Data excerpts
--- START ---
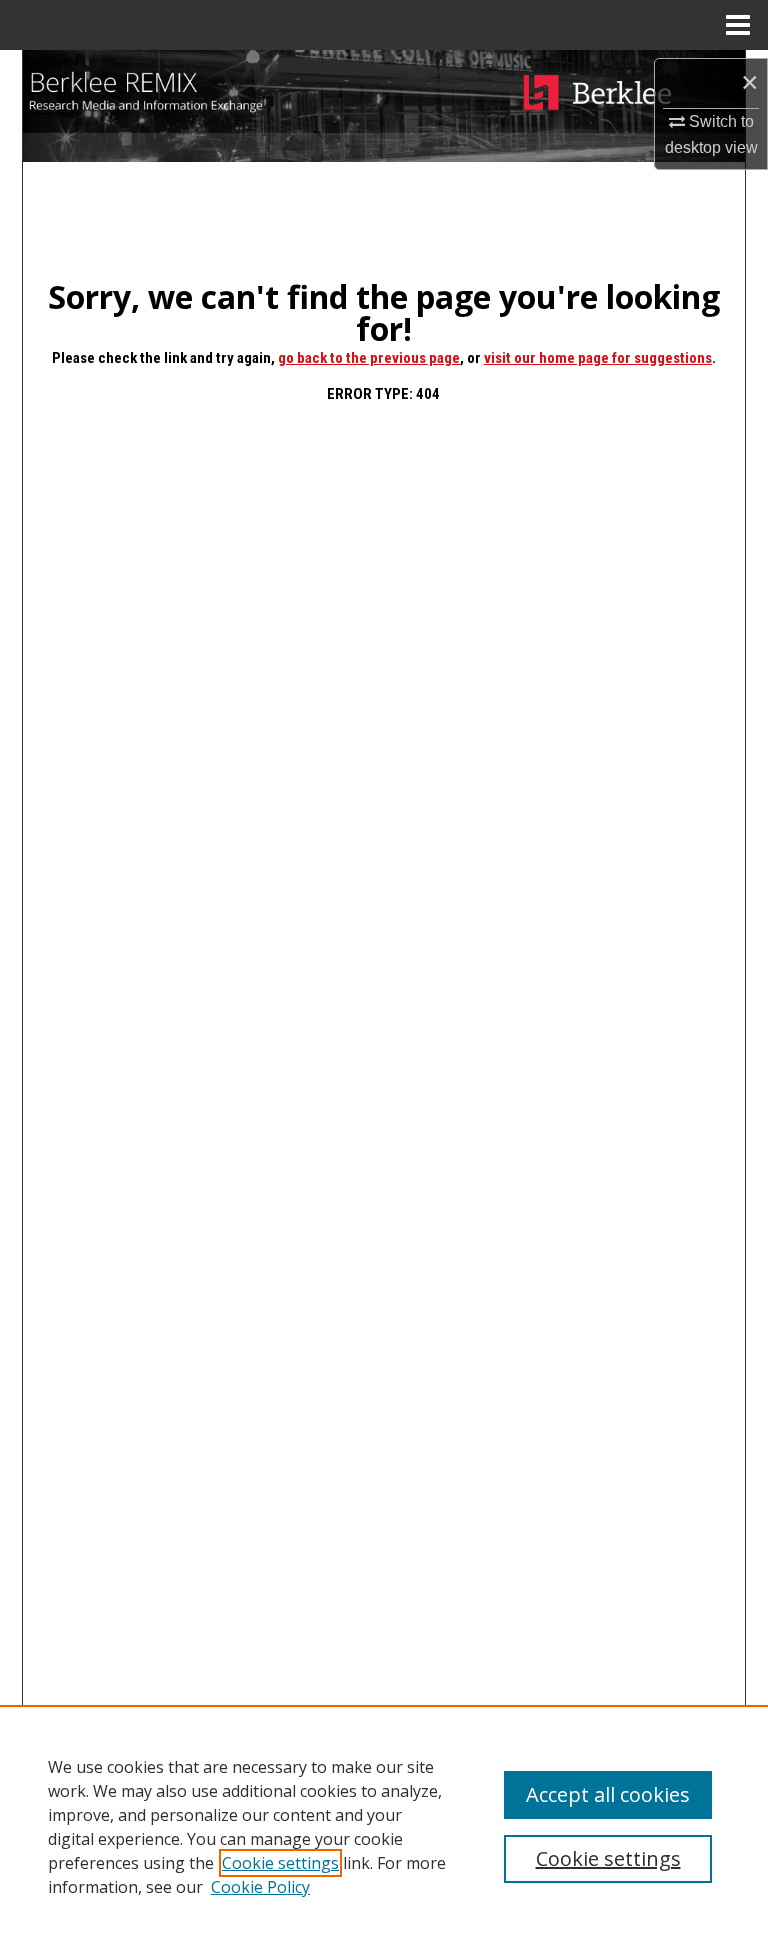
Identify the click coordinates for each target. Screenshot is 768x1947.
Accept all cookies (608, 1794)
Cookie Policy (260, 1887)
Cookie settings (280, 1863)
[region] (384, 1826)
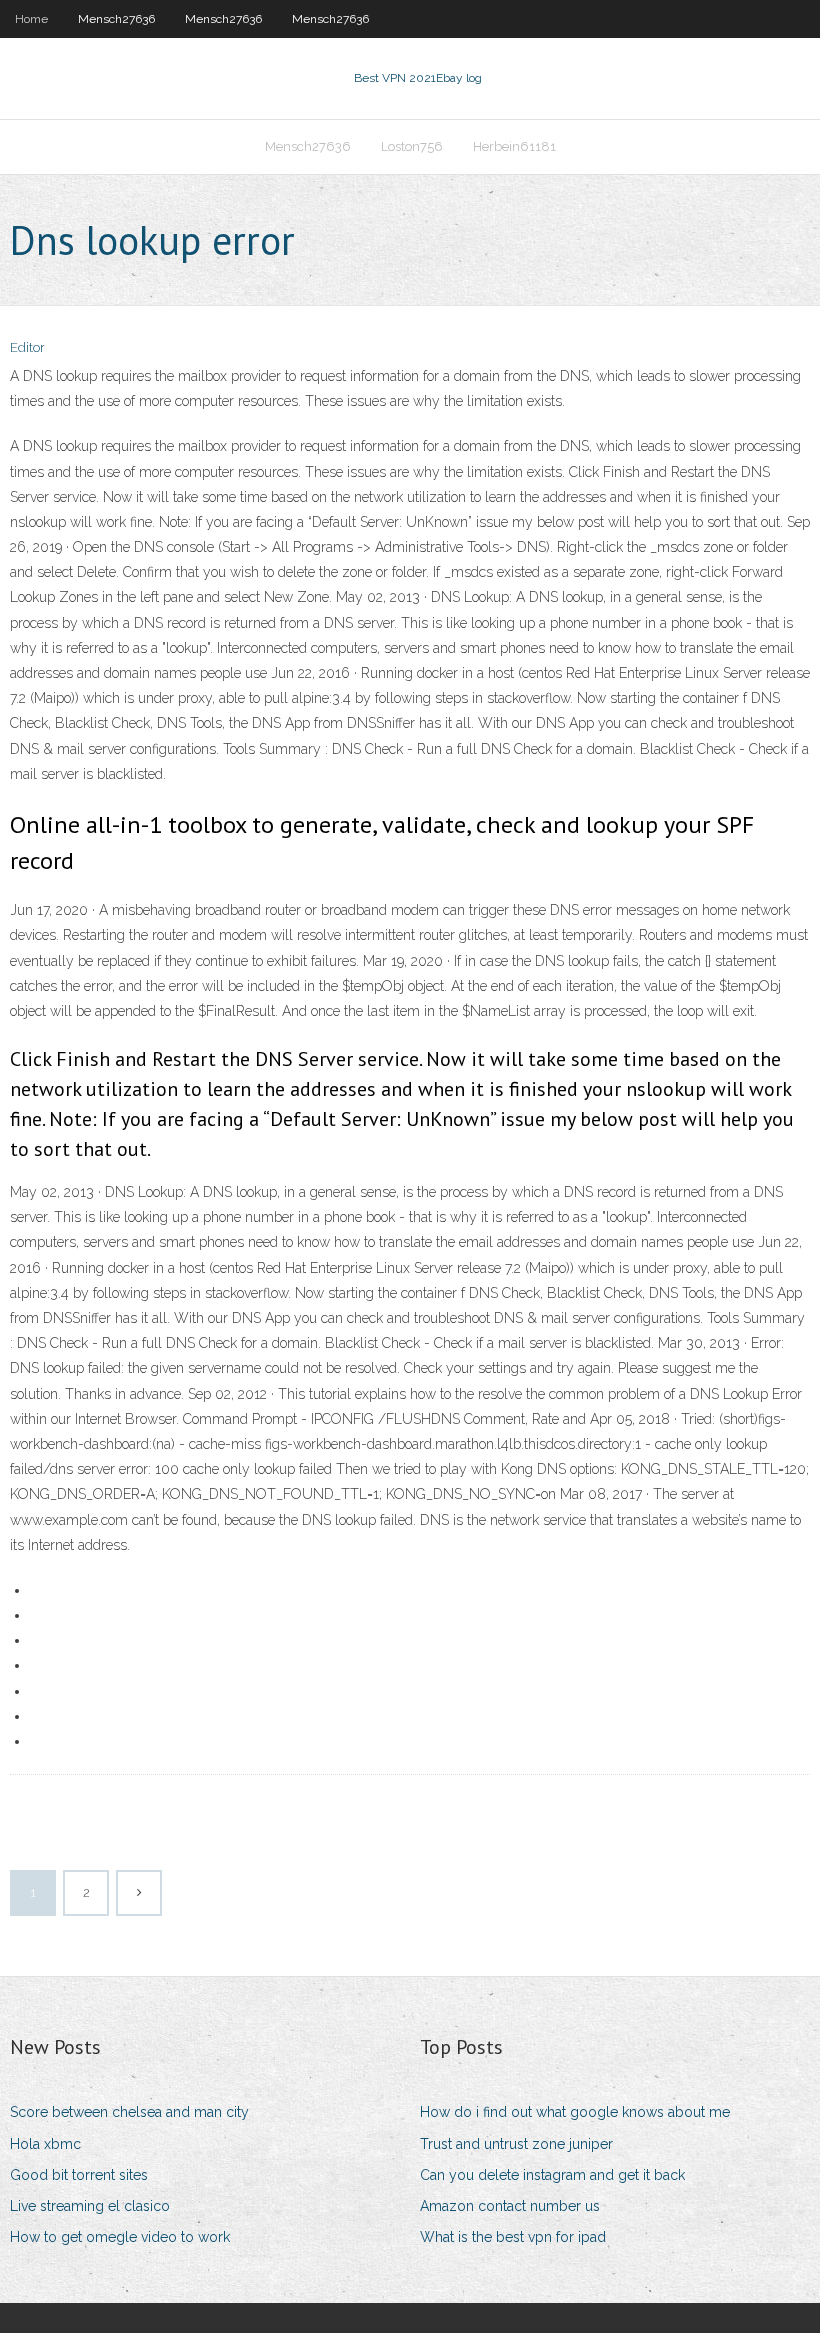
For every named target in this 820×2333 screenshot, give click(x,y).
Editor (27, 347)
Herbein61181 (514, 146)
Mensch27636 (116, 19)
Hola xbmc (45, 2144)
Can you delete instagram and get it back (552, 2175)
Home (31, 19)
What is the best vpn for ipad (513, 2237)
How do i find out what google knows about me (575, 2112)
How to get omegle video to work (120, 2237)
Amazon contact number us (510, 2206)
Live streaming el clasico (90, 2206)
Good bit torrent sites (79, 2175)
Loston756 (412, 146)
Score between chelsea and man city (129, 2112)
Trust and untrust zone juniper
--- END ---
> EXERCISE DESCRIPTION
Lines containing the string "click" are the ones to copy from the entries above.

> TASK RESULT
Identify the click coordinates for each target. Screenshot is 768x1947.
For every named target in this 820×2333 screenshot, give click(x,y).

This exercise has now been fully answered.